## Raw data:

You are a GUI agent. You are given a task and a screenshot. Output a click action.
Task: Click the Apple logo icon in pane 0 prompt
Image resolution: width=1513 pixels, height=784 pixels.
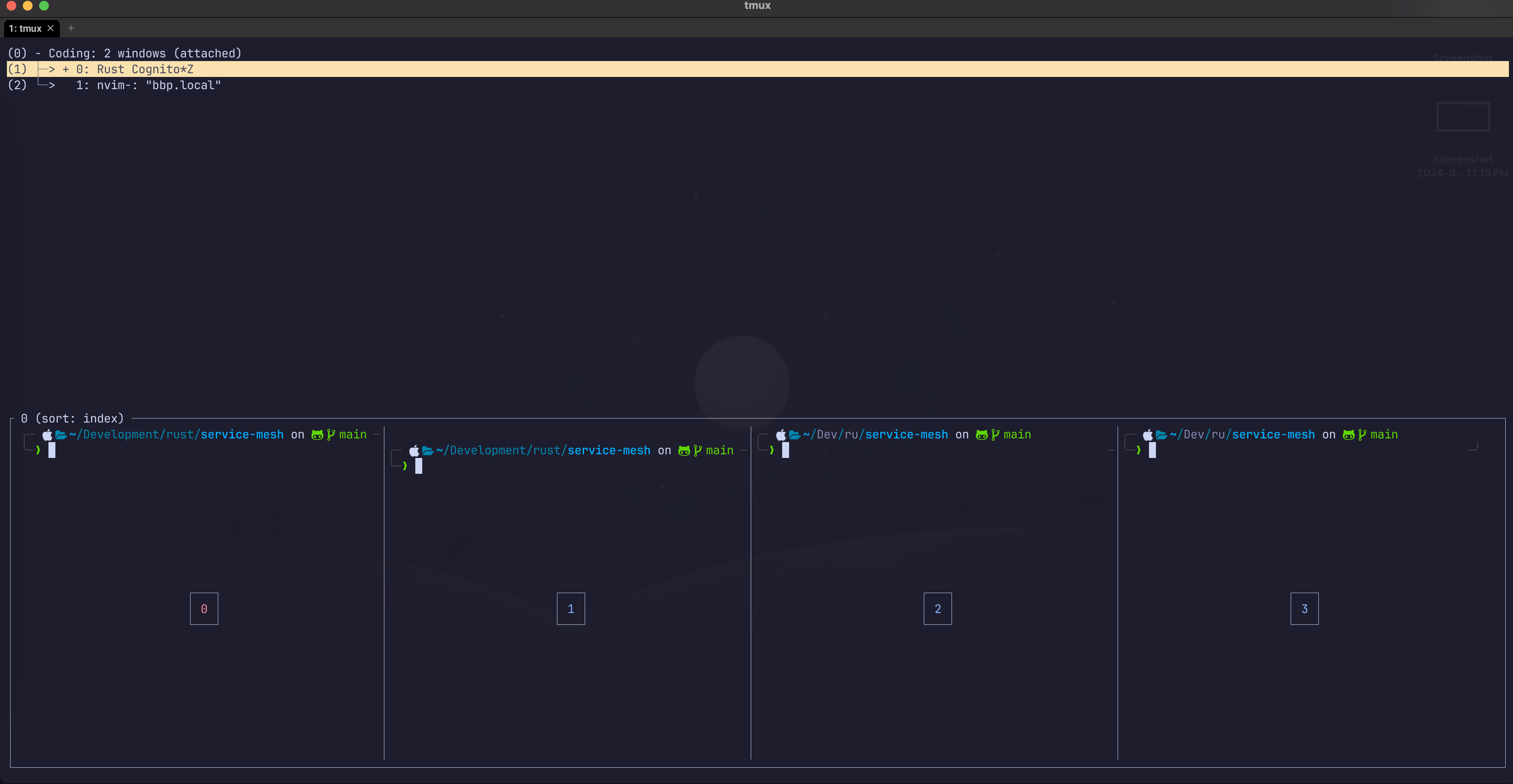coord(47,435)
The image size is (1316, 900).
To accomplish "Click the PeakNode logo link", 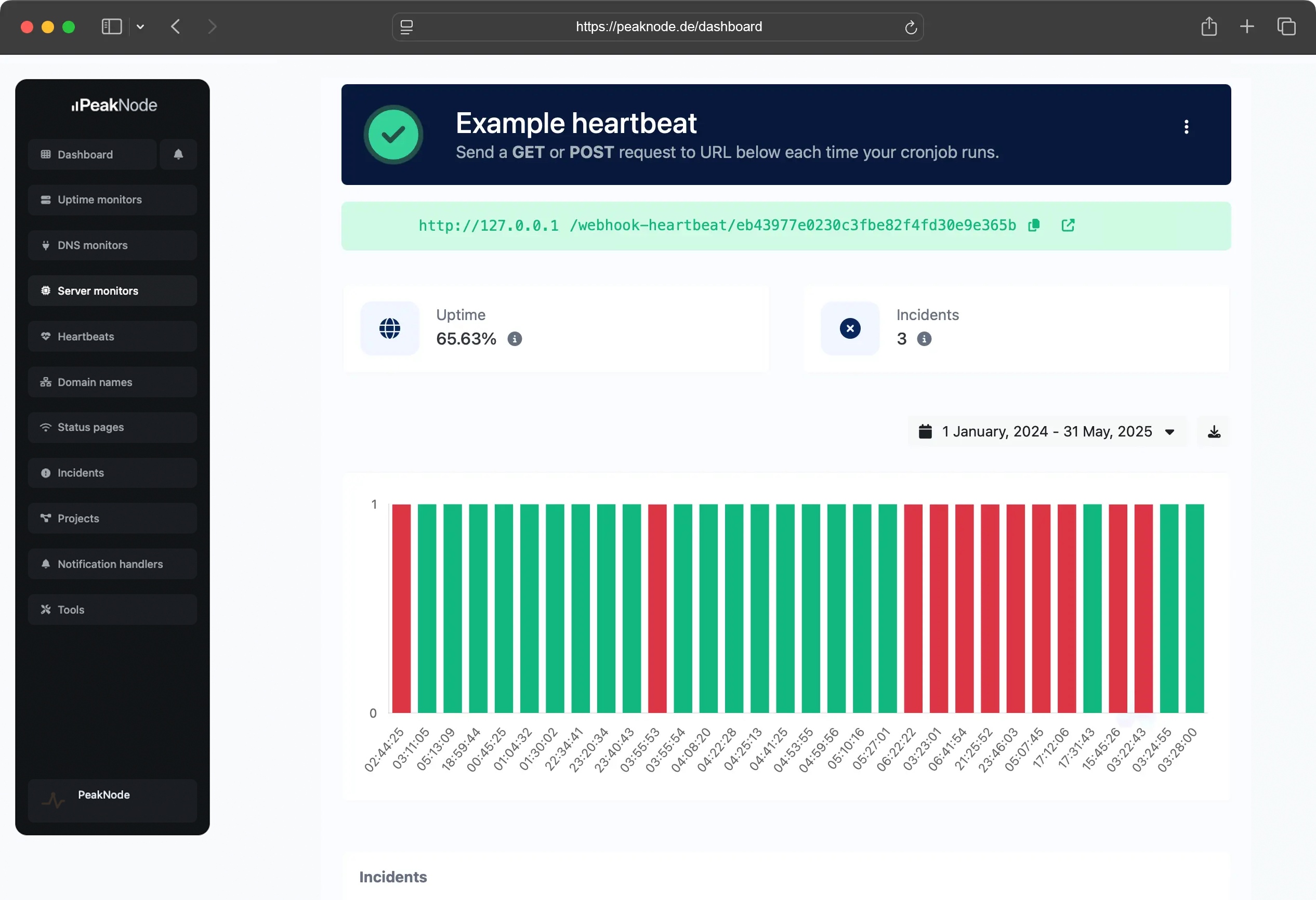I will click(x=114, y=105).
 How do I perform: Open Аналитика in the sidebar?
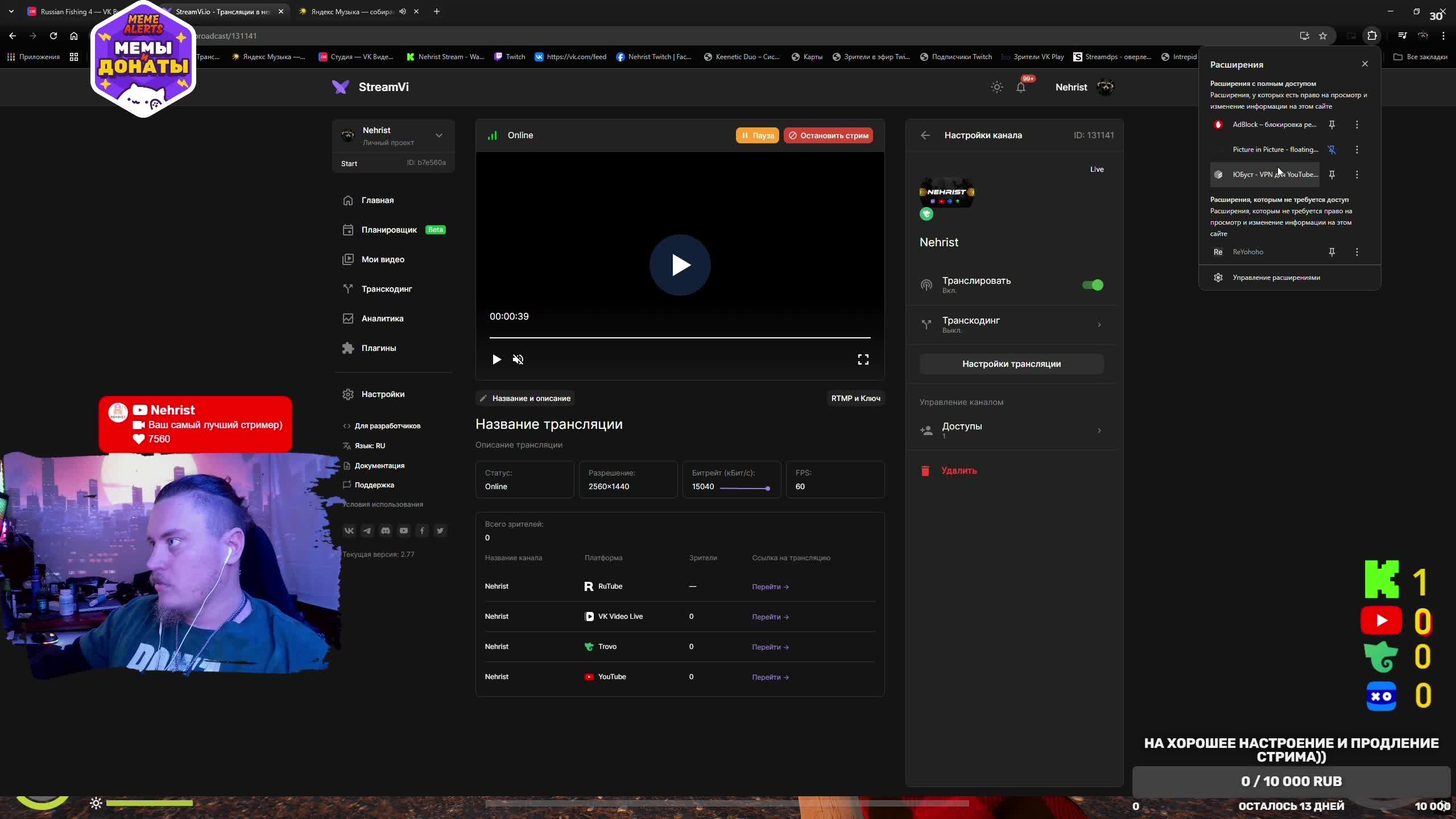pos(382,318)
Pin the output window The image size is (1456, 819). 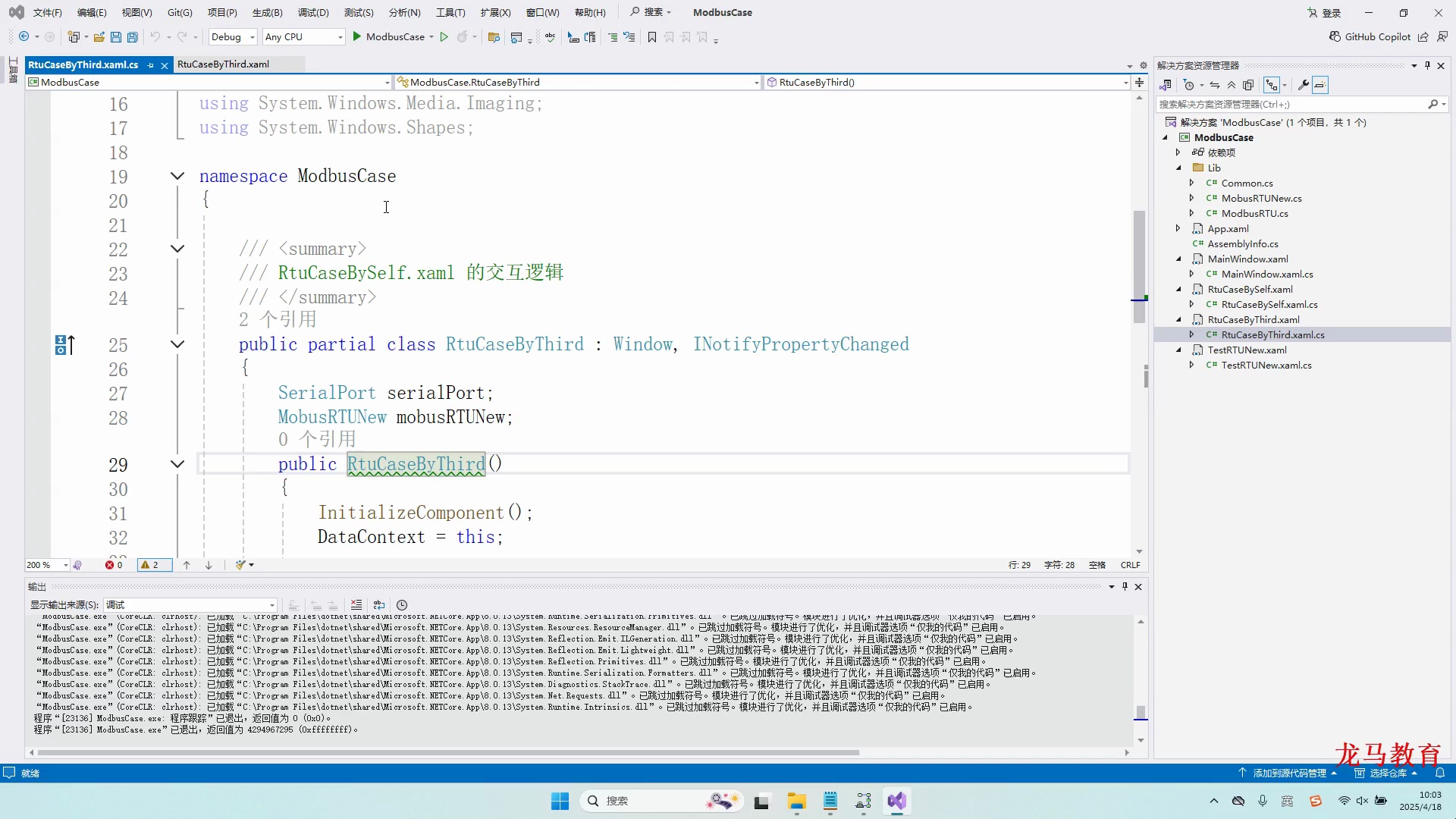(1125, 587)
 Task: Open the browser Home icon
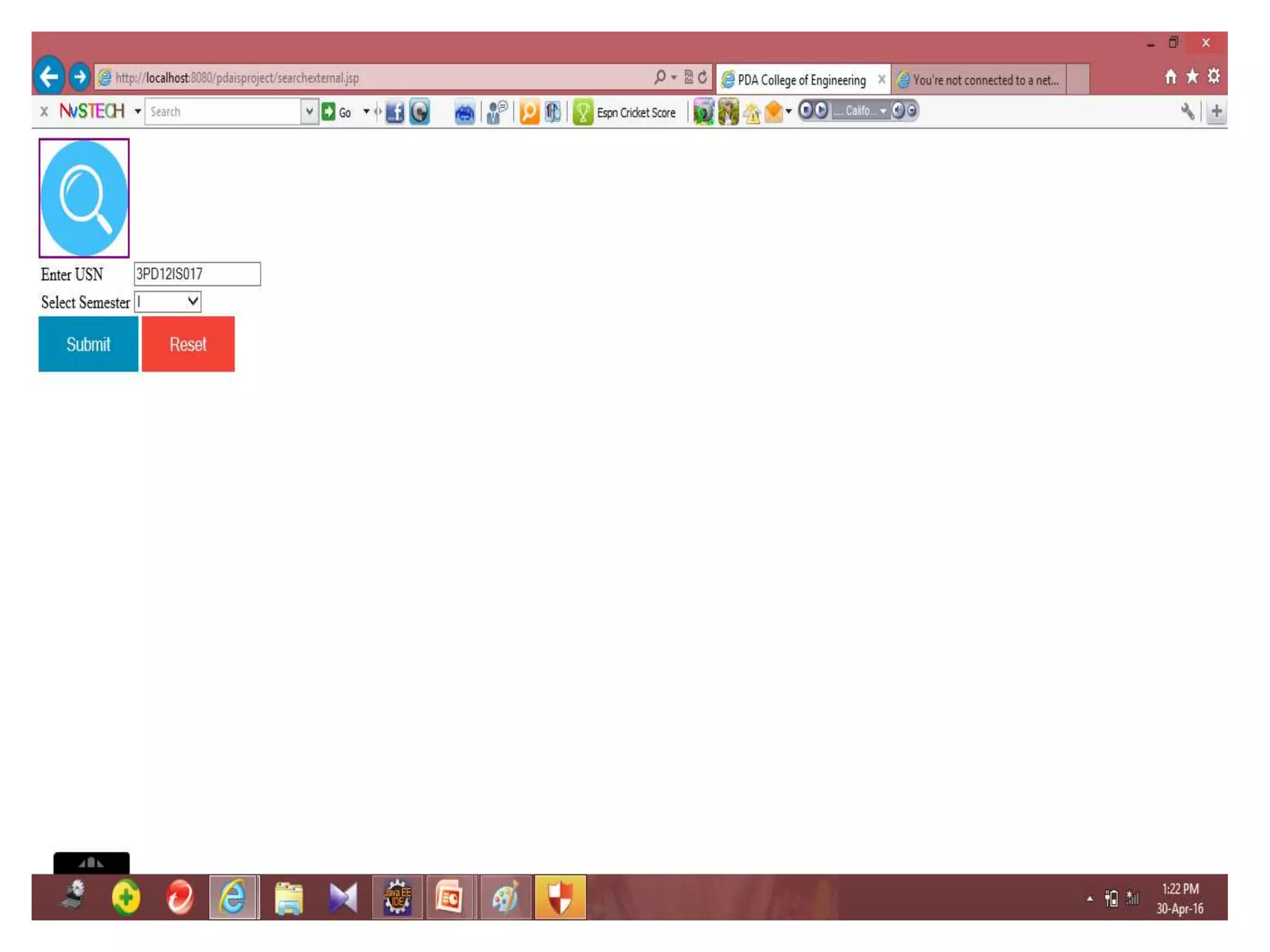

## Task brief:
Check each line of the entries for the string "icon". Copy the lines that have it.

## Written answer:
Task: Click the Apple logo icon in pane 0 prompt
 Task: Open the browser Home icon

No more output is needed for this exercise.